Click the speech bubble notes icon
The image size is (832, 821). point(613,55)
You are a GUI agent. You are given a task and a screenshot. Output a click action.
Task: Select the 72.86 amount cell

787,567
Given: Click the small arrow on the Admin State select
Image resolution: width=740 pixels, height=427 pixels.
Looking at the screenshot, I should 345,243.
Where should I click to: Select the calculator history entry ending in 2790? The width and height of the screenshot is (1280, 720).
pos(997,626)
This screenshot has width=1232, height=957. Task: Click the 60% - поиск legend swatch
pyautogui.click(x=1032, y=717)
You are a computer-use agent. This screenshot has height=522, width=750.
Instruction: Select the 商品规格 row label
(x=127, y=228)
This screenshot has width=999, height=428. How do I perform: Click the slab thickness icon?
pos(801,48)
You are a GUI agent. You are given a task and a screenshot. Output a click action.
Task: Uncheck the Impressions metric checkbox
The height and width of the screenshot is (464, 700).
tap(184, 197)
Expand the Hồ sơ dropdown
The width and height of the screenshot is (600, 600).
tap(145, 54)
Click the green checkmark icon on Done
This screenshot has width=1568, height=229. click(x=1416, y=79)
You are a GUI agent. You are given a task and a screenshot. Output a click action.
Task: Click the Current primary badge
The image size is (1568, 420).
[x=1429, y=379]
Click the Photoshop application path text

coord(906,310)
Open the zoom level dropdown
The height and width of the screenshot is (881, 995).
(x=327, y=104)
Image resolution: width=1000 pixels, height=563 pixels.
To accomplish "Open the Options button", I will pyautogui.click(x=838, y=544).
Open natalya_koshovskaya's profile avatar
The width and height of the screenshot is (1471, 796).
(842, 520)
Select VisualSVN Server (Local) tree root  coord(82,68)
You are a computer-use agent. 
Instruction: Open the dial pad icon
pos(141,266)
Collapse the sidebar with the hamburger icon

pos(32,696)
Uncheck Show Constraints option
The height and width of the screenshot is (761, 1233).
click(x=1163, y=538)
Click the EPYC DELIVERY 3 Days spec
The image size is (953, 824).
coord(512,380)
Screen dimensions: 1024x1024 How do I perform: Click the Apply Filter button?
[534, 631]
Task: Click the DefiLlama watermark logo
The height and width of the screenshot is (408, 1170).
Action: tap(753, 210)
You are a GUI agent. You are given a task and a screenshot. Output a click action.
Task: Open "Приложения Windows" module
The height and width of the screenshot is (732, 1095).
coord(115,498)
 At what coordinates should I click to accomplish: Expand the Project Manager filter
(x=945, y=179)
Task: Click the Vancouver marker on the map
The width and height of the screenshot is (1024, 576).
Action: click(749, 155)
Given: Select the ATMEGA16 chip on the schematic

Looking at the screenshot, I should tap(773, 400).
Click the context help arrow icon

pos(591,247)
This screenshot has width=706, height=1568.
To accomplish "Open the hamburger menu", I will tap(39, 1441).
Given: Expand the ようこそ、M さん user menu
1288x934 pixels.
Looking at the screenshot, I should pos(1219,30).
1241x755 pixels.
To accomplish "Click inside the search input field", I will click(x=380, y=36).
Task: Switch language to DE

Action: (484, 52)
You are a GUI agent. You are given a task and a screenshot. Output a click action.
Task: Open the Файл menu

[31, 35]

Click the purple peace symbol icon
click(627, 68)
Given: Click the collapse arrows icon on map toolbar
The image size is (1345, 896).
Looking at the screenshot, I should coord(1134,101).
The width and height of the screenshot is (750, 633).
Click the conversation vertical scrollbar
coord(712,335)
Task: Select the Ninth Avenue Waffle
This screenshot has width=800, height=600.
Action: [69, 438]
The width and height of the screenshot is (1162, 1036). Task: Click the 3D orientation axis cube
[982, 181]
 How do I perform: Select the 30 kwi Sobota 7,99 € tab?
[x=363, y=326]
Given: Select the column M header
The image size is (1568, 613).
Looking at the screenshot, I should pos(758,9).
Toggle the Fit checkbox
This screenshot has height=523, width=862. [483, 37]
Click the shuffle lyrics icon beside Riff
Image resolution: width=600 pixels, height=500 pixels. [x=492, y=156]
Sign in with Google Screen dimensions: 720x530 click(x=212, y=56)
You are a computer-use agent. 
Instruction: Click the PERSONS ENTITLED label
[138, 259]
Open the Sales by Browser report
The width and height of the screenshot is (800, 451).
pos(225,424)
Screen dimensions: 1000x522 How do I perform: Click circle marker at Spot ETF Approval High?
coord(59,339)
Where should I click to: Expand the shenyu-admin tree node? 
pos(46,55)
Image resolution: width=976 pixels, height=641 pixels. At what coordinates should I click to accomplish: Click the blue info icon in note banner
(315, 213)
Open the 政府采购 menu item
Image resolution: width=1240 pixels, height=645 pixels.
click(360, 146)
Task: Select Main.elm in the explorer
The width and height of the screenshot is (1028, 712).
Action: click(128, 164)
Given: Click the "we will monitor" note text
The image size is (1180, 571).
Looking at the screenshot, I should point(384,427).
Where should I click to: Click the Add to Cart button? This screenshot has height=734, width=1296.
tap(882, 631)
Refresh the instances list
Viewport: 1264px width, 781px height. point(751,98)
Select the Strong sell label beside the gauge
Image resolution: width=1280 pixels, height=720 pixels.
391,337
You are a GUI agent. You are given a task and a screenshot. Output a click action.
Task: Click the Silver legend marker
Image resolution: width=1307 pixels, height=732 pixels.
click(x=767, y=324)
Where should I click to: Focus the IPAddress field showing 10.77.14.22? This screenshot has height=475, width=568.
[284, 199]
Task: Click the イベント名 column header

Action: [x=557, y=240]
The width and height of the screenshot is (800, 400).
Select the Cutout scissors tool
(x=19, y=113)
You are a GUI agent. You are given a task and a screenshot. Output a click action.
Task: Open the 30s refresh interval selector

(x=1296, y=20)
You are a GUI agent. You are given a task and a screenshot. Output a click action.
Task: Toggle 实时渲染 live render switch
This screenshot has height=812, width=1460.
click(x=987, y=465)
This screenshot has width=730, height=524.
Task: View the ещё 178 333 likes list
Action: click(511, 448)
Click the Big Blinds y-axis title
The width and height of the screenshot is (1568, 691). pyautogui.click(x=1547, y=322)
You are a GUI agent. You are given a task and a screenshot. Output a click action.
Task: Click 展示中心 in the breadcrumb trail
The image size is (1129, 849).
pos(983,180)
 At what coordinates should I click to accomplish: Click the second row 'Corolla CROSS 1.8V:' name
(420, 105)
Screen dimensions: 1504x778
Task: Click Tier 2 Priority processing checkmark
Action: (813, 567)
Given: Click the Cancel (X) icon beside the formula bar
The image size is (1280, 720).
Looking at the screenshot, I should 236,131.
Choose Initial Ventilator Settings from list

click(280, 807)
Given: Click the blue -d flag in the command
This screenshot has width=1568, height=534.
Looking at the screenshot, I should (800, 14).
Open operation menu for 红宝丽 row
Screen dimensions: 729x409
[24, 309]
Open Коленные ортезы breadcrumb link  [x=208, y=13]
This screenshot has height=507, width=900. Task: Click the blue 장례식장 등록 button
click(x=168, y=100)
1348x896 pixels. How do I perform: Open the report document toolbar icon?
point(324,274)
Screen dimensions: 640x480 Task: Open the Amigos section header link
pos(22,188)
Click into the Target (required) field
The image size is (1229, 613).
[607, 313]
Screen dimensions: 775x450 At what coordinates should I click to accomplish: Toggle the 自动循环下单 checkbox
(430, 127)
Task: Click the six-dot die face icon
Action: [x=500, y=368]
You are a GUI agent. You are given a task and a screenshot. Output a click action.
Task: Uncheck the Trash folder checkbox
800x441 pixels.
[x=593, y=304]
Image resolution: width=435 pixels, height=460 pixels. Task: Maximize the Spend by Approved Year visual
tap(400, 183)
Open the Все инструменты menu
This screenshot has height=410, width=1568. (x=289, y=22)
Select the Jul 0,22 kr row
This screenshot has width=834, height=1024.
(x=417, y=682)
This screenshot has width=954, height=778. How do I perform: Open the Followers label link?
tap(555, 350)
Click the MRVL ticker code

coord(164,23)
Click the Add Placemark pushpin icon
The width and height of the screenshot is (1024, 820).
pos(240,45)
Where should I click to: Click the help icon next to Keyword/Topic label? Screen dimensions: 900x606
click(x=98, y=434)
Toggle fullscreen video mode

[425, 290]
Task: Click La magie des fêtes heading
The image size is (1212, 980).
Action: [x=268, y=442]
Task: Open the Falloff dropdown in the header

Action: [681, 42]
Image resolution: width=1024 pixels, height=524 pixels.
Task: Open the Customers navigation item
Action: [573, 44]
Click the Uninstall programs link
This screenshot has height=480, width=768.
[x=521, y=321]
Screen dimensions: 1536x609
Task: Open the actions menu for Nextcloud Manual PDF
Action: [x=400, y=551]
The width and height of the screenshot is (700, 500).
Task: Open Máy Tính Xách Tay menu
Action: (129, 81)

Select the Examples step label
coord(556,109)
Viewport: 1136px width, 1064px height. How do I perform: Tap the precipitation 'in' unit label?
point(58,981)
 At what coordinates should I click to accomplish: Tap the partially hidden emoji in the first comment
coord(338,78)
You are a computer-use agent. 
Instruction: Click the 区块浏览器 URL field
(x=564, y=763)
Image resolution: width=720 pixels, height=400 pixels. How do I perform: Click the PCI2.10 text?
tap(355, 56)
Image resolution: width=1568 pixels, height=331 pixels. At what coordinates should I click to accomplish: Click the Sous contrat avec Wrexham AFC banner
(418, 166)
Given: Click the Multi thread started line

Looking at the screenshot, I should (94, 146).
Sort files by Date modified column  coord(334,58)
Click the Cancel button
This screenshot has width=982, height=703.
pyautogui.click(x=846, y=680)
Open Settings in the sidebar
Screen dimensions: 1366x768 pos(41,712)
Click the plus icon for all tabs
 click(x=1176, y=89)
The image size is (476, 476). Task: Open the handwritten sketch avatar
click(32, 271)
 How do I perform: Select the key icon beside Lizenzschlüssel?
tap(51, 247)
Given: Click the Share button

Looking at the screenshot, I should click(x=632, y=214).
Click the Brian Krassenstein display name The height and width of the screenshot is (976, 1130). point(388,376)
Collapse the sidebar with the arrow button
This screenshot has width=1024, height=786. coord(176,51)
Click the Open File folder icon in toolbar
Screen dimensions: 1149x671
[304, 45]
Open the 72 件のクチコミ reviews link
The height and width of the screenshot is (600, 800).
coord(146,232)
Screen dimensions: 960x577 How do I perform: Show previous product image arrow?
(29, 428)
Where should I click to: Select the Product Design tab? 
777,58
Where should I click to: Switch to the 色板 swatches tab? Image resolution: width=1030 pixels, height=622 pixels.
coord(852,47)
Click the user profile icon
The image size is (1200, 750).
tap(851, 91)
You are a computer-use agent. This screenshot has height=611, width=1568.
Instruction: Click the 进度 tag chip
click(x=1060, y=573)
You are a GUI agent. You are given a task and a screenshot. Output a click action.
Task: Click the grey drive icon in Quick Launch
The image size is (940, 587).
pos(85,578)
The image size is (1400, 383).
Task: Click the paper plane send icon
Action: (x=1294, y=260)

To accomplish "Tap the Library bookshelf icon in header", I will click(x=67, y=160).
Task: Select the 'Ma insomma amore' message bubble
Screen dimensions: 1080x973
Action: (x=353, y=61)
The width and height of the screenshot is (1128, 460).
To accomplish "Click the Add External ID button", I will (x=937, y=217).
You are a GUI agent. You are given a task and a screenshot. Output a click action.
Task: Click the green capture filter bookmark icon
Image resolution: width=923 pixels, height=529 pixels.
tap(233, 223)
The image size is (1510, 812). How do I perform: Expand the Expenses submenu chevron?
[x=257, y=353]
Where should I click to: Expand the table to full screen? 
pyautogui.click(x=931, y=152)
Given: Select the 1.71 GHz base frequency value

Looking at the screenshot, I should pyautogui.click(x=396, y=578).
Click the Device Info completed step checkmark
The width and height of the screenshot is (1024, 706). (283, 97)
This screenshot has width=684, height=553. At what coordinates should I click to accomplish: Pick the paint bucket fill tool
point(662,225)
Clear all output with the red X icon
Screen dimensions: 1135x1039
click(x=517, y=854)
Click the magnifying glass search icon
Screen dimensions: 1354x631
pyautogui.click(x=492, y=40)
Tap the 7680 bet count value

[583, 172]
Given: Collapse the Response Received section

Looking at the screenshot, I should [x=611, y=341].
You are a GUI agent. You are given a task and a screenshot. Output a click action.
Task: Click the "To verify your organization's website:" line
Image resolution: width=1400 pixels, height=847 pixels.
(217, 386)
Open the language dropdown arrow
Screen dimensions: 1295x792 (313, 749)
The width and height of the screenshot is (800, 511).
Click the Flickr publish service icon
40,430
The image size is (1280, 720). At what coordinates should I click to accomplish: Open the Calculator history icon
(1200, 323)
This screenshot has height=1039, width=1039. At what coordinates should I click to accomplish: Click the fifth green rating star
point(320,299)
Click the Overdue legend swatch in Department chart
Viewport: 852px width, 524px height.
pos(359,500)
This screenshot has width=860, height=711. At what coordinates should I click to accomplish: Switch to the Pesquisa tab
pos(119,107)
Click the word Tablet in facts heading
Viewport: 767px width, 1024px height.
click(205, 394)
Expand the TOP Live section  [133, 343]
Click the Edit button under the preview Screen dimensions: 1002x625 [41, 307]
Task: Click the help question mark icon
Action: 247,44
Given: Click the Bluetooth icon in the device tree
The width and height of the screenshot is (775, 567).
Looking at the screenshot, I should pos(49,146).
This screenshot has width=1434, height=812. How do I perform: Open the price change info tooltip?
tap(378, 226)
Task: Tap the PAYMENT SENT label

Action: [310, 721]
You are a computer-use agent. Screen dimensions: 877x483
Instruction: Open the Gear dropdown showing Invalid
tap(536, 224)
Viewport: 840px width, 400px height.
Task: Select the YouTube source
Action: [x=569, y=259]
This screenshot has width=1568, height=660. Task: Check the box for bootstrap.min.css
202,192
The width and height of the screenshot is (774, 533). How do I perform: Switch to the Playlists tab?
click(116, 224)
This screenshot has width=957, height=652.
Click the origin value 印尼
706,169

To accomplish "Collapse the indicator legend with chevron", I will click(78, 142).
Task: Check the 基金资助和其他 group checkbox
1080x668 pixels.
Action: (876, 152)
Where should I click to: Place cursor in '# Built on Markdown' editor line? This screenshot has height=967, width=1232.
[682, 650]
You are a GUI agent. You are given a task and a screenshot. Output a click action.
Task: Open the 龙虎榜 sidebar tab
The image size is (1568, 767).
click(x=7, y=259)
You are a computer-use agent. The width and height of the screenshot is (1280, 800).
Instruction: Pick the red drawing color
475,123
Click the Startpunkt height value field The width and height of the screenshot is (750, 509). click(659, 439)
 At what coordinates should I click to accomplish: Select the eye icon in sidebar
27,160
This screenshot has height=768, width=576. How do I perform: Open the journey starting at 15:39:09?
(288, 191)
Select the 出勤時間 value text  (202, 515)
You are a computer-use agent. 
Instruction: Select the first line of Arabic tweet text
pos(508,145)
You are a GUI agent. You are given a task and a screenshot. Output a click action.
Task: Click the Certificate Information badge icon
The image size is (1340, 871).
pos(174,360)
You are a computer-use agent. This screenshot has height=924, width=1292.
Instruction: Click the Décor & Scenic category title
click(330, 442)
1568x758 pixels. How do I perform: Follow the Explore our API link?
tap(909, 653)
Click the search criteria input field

- [Problem statement] The answer must consist of every line from the data that contains the word "input".

- [Finished exercise]
To accomplish "Click inside the search input field", I will click(x=380, y=36).
Click the search criteria input field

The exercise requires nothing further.